Evidence for adipocyte subtypes specialized for ADIPOQ and LEP expression. (A–F) TPM values for ADIPOQ (A) and LEP (C), and droplet-size values (E) in each clone, separated by clusters as indicate below the x axis. Black, green, and red bars represent values in the C, M, and F states, respectively. Mean and SEM of TPM values for ADIPOQ (B) and LEP (D) and droplet-size values (F) in each cluster in the C, M, and F states. Statistical comparison between columns was done using 1-way ANOVA with correction for multiple comparisons using the Holm–Sidak method as implemented in GraphPad Prism 7. *P < 0.05, **P < 0.01, ***P < 0.001. (G) Immunofluorescence staining of adipocytes from 2 individuals (subjects 37 and 45) after 14 d of differentiation. Arrows indicate adipocytes expressing mostly leptin (green), mostly adiponectin (red), or both (yellow). (Scale bars, 100 μm.) (H and I) Cumulative frequency distribution of staining intensities per cell for ADIPOQ (H) or LEP (I) from 100 cells in fields exemplified in G. (J and K) qRT-PCR for ADIPOQ (J) or LEP (K) in cultures exemplified in G, before or after 14 d of differentiation. Values are expressed as fold-difference relative to the lowest detectable value for each gene. **P < 0.001. (L and M) qRT-PCR for ADIPOQ (L, left y axis) or LEP (M, left y axis), and corresponding concentration of ADIPOQ (L, right axis) and LEP (M, right axis) in medium after 24 h of culture.

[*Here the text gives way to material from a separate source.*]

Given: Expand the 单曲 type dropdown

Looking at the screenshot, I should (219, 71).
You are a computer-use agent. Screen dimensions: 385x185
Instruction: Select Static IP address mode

Values represent the mean and SEM of 2 independent cultures assayed in duplicate for each subject. (N) Immunofluorescence staining of primary human adipocytes isolated by collagenase digestion. The single field shown includes 2 cells, 1 mostly expressing LEP (green) and the other ADIPOQ (red). (Scale bars: single optical section and projection, 100 μm.) Top and Middle are a single optical plane through the cells, and Bottom is the projection of all optical planes comprising the 3D volume of the cells. Nuclei are stained in blue.

Fig. 6.

Adipocyte subtypes specialized for ADIPOQ and LEP expression differ in metabolic and transcription factor gene expression. (A) Volcano plot comparing cluster 1 and cluster 4. Orange and blue symbols are genes enriched in cluster 1 or cluster 4, respectively. (B and C) KEGG pathway enrichment of enriched genes in cluster 1 or cluster 4, respectively. (D–I) Correlation of transcription factors showing highest correlation with ADIPOQ, indicated in the y axis, with ADIPOQ (D–F) or LEP (G–I). (J–M) Correlation of transcription factors showing highest correlation with LEP, indicated in the y axis, with LEP (J and K) or ADIPOQ (L and M).

Fig. 7.

Models derived from clustering and functional data. (A) Model for mechanism by which cytokine secretion by progenitors of beige/brite adipocytes create an immunological niche conductive to thermogenesis, different from that created by nonthermogenic adipocyte progenitor subtypes. (B) Model for mechanisms of regulation of adipokine levels, by modulating expression levels in all cells (Left), or by modulating the number of cells expressing each adipokine (Right).